Dante uno di noi
Leggiamo le prime pagine de La poesia della Divina Commedia di Charles Singleton, una delle letture critiche più appassionanti che siano state concepite sul primo verso della Commedia.
Notissimo incipit eppure ancora riserva sorprese:
Nel mezzo del cammin di nostra vita
«Nel prologo noi - noi - ci troviamo sulla scena di questa vita. Questo è “il cammin di nostra vita”, la vita dell’anima, questa è la nostra condizione di viatores.»
Quel viaggio, rievocato da Dante nella Commedia, ha luogo in un tempo sempre presente e “ogni uomo (every-man) ne è l’attore.”
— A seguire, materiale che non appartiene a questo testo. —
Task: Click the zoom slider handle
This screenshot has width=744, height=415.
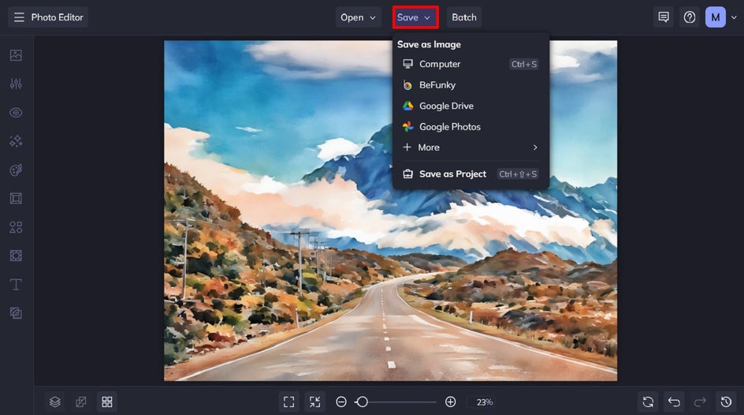Action: click(x=362, y=402)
«Il “nostro” viaggio deve diventare il “suo” viaggio, e “suo” deve scaturire da “nostro”. (...) Il viaggio oltremondano di quest’uomo resterà infatti potenzialmente aperto al nostro viaggio in terra.»
Il viaggio letterale, raccontato in versi, di Dante “è in grado di produrre un altro senso” che ci riguarda tutti, ed è “il nostro viaggio, il moto dell’anima sul cammino della salvezza.”
«Dante è il viator e il suo viaggio è narrato in prima persona. Quell’”io” è rappresentato come una possibilità offerta a te, a me, al nostro viaggio sulla terra.»